Thee fact that the morphology of the ectopics matches the tachycardia make VT most likely. This is a focal type of arrhythmia rather than a rentrant circuit. The focus  is either firing once, producing a ventricular ectopic or multiple times, leading to a run of VT.

Next we can see that there is a LBBB morphology, indicated by the dominant S wave in V1 and broad R wave in V5-V6. This shows that the ectopics are the result of a right ventricular origin (if it was a RBBB pattern then it comes from the left ventricle).

Finally, we look at the axis of the abnormal QRS complexes. The QRS complexes are very positive in the inferior leads – the QRS is positive in leads II, III and aVF. This shows us the electrical activity is moving towards the inferior leads (the principle is that if activation is moving away from an ECG lead the QRS is initially and predominantly negative and if it is moving towards it the lead it is positive). In this case it must be originating from the outflow tract of the right ventricle (near the pulmonary valve) which is high up and heading down to the lower part of the ventricle.
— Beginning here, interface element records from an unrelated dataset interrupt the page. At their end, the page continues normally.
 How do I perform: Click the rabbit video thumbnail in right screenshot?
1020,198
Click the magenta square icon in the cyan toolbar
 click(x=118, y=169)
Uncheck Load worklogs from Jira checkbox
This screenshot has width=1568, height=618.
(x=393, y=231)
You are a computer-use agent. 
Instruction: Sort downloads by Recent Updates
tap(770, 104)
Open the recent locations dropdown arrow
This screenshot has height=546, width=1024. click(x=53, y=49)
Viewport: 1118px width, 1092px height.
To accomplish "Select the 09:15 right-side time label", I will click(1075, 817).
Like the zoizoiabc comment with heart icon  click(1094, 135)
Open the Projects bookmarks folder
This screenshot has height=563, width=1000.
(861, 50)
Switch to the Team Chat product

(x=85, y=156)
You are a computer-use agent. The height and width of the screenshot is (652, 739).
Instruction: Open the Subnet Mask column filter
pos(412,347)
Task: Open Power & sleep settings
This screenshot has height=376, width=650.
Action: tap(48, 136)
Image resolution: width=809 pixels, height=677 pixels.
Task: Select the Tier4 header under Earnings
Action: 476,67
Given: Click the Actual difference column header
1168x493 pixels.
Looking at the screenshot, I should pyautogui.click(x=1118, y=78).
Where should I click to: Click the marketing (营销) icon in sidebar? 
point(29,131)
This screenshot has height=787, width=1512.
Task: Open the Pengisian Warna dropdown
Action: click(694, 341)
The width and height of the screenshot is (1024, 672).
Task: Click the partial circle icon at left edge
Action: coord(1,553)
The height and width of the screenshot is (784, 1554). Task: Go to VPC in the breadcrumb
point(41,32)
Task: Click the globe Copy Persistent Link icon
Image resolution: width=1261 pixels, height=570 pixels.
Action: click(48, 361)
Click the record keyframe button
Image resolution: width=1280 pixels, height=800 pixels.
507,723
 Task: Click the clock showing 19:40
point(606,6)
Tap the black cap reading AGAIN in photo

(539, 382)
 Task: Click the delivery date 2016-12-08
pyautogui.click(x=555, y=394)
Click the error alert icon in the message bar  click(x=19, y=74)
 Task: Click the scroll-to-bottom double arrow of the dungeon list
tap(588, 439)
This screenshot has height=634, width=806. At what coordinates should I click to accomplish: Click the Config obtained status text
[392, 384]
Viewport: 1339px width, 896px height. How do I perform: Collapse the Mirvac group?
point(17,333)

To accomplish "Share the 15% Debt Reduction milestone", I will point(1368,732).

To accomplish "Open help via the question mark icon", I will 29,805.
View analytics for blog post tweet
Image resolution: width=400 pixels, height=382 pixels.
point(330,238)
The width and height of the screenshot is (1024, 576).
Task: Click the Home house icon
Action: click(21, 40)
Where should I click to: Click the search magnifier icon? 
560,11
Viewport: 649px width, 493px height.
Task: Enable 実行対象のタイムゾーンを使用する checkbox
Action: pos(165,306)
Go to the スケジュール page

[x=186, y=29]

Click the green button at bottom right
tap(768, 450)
Putting this altogether, this is an example of right ventricular outflow tract tachycardia.

A cardiac MRI was performed, which showed non-dilated LV, with borderline impaired systolic function. (LVEF 53). There is a small patch of fibrosis in the region of the basal inferior LV/RV junction. The RV has normal volume and systolic function


Right Ventricular Outflow Tract (RVOT) Tachycardia

Most VTs occur in structurally abnormal hearts. However in 10% of patients with VT, no structural heart disease, metabolic/electrolyte abnormalities or other cause such as long QT syndrome can be found. This type of arrhythmia has been described as idiopathic VT.

Idiopathic VTs can originate from multiple anatomical regions, including the left ventricular outflow tract (LVOT) and right ventricular outflow tract (RVOT), the left fascicular system, the mitral and tricuspid annuli, and the papillary muscles, or they can develop in the epicardial space. More than half of all idiopathic VTs originate from the outflow tracts (OTs), and of these, approximately 80% originate from the RVOT

Commonly occuring symptoms include palpitations, chest pain, dyspnoea, and light-headedness during episodes . Syncope can occur rarely. However some patients may have only fatigue or may be entirely asymptomatic

In general RVOT VTs have a good and benign prognosis. Treatment is tailored on an individual basis depending on the nature and severity of symptoms. Pharmacotherapy may include a beta blocker, Verapamil or Diltiazem.  Class I (IA and IC) anti-arrhythmic drugs and class III drugs, such as sotalol and amiodarone may also be used. Catheter ablation is considered in cases where pharmacological treatment is not effective or not tolerated.